With a bit of a laugh, Athena then notes that the bus driver tells her that the man “says he’ll take care of me! I feel relief because I wasn’t going to jump on a bus or stay without knowing what his intent was … otherwise, I’d be stranded in Haifa.” She adds, “There is relief that he wants me, that he is deeply interested in me as I am in him.” Then, she says, “He takes my hand and we go to a café.”  But she realizes, she says, that she needs “to get my luggage, my stuff, off the bus … [but then] the bus driver brings it to us.” Her last words to her girlfriend are said with a chuckle: “‘See ya in Tel Aviv’ … she smiles and wishes me good luck and hugs me. She’s a neat person.”

As the bus drives away, Athena says she feels “Excited, yet calm. I feel wow, it’s a huge step into the unknown, wow.” But she declares that she feels “no doubt.  He said he’ll take care of me, he’ll take care of me.  And we go to a place to sit down and talk—well, we have to find someone to translate.” Athena says that she orders “Nescafé—what they have there is Nescafé, not the kind of instant Nescafé we have in the States, but stronger, good. It is sort of like Expresso-type.” Because the man has a friend sitting in the café who speaks English, the man asks his friend to come over and translate. When the friend says the man’s name, Athena now knows the man is David. The first thing David says to her is, “‘Thank you for staying.’” But David’s friend is “puzzled,” not understanding what happened.  Athena laughs, admitting, “Neither one of us knows what happened.” “Who you are, what you do, where’re you from” is the gist of the following, translated conversation.

She sighs. Then she says, “David is an engineer … he’s a graduate student in engineering, and I tell him I’m a nurse … he lives in Haifa, where he goes to school, he’s finishing up… I know he’s single… he’s 27—I’m 21… we’re holding hands.” And she is feeling sexual desire, “Oh, yeah, that was strong from the beginning on both of our parts.” Then, she says softly, “we go to his place and make love.” Going there is easily communicated: “I just follow him… we don’t even think about working out anything else until then, ‘til afterwards.’” Athena has no hesitation about making love with him: “[softly] very, very wonderful… I know I’m going to stay there, and we have to work out a way of communicating. And if I am going to stay there, I have to learn Hebrew. And I am going to stay there.” She notes that he has to learn English: “we both have to learn.”

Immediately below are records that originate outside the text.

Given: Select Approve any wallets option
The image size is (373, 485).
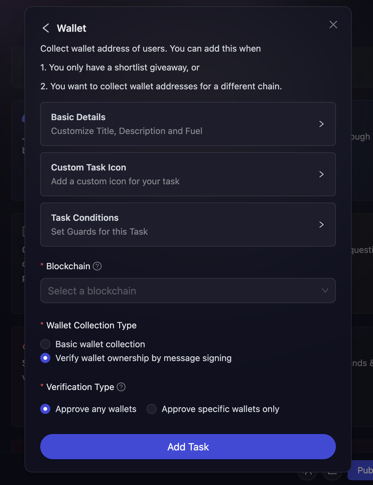Looking at the screenshot, I should point(45,409).
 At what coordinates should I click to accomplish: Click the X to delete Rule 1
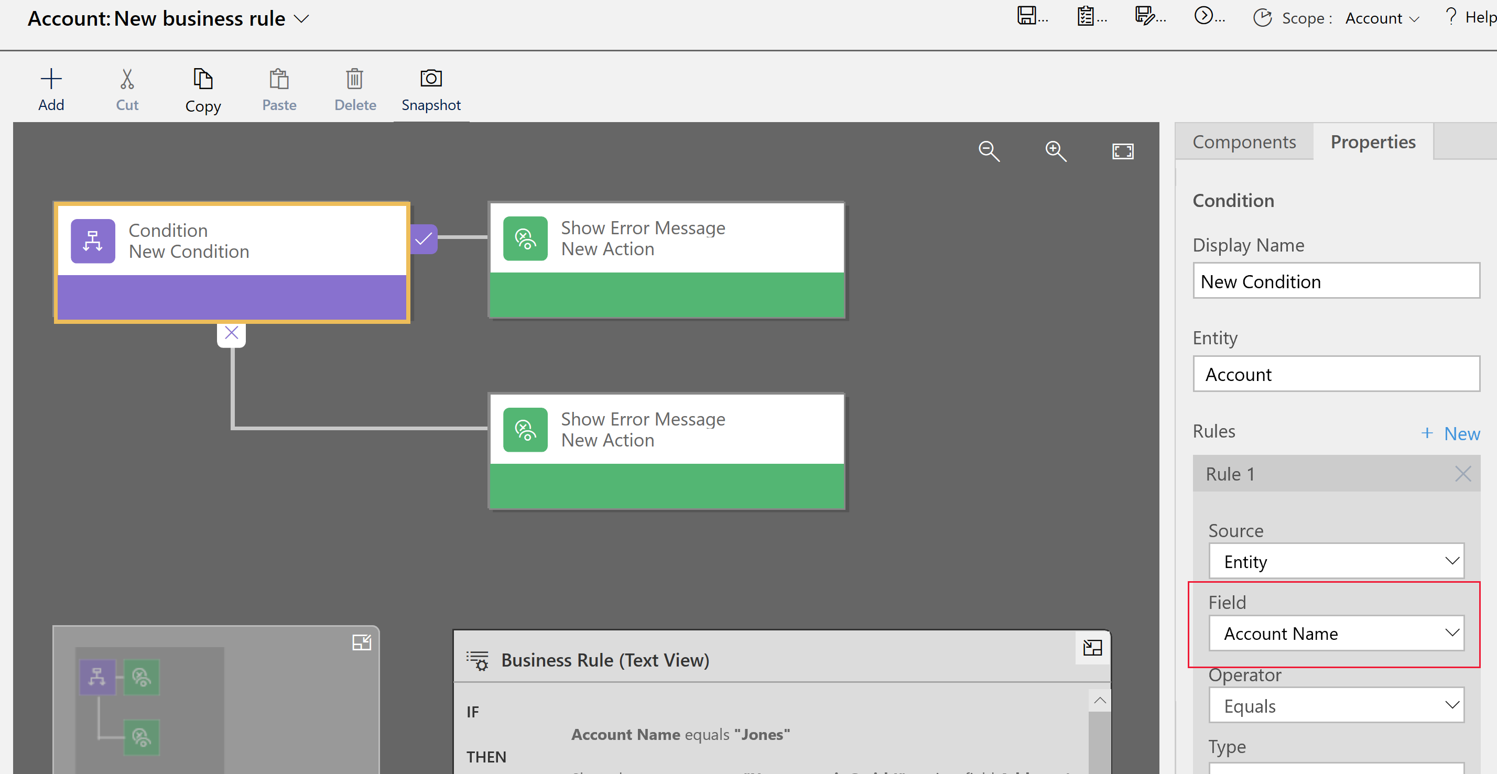(x=1464, y=474)
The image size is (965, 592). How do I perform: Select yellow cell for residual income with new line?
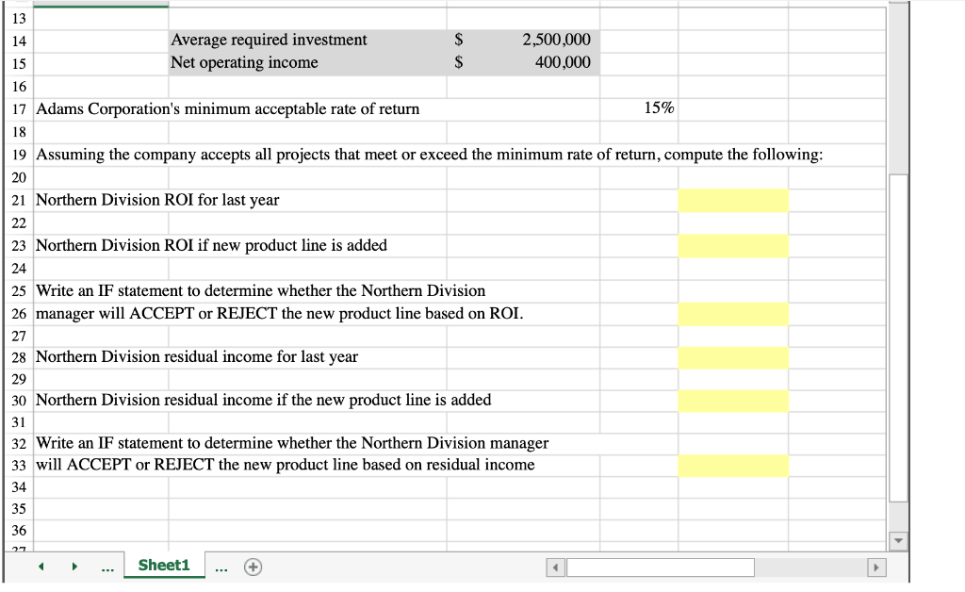tap(735, 400)
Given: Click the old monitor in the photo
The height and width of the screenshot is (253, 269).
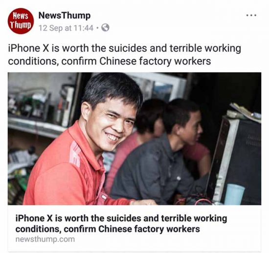Looking at the screenshot, I should pyautogui.click(x=237, y=160).
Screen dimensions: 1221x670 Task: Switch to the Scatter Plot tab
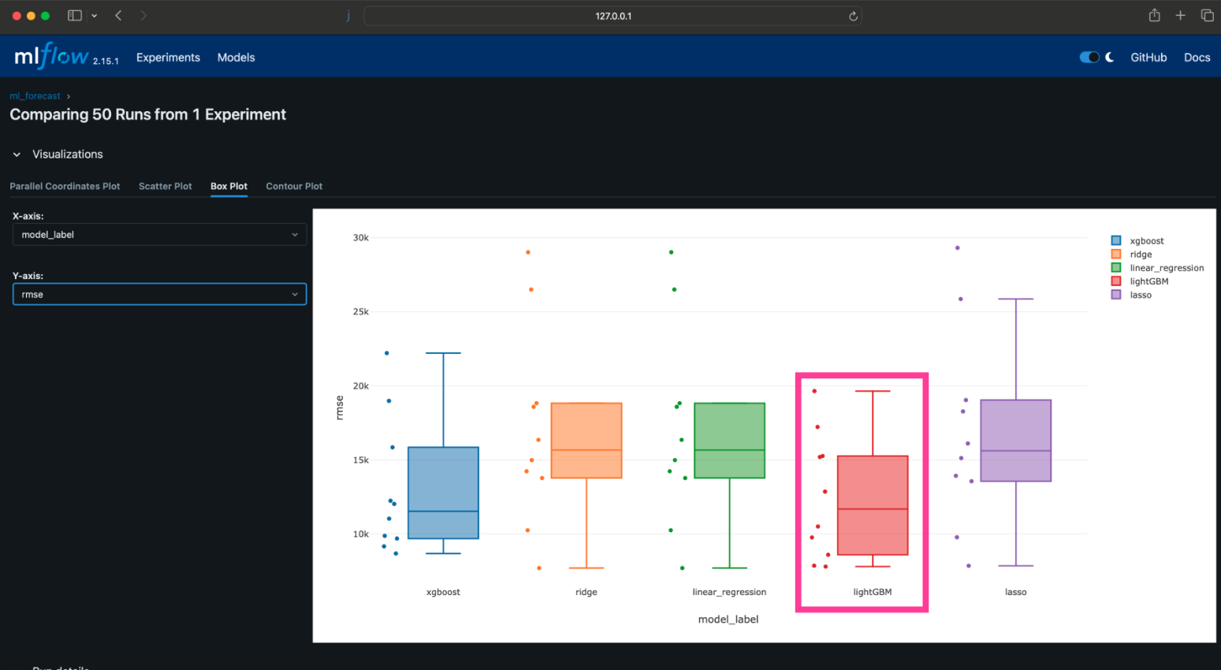pyautogui.click(x=165, y=186)
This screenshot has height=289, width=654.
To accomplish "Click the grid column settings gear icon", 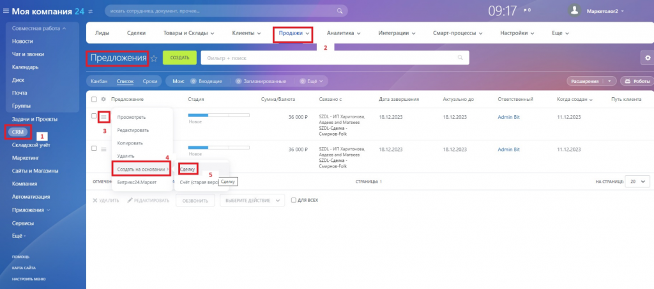I will (x=104, y=100).
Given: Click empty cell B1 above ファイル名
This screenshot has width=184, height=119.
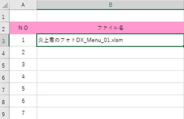Looking at the screenshot, I should (110, 16).
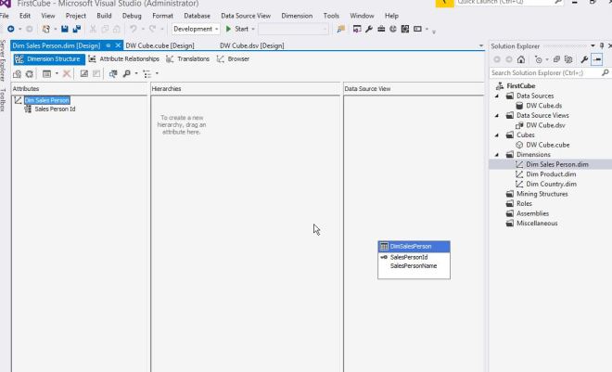Viewport: 612px width, 372px height.
Task: Click the red Delete icon in dimension toolbar
Action: click(x=67, y=73)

Six months later, they have an apartment; and Athena has been working as a nurse for almost that entire time: “There’s always a need, always a need and [I] also went to school almost immediately. In Israel, you could apply for ‘Aliat.’ Wherever you come from, if you’re Jewish, you become welcome … very welcome to settle [here] . . . which means learning Hebrew.” During the past half year, she has learned “quickly, the rudiments anyway—I need it at work … [David] is very helpful in helping me with that.”  “We’re married by [now], oh, yes; and I think I’m pregnant . . . very happy.”

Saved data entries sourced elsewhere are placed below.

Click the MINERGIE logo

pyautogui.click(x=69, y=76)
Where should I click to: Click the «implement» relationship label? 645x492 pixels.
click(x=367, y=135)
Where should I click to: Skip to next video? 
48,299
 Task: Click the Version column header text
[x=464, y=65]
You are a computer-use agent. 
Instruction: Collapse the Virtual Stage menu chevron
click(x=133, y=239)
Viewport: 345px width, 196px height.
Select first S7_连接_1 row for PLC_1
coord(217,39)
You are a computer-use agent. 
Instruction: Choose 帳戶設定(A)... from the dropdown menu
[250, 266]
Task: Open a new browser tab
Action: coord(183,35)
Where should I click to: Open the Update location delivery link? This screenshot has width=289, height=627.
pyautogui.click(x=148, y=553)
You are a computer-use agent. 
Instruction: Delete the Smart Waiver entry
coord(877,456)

She has no doubts or second thoughts about what has transpired, and she and David are adequately communicating. The man back in the U.S she dated only once before she came to Israel, so she didn’t consider that connection a relationship; he was also dating another woman when he met Athena. Thus, there “was nothing much to cut off.” She thinks she may have sent him a postcard telling him she was staying in Israel but received no response from him and figured that he had just gone on with the woman he had been seeing.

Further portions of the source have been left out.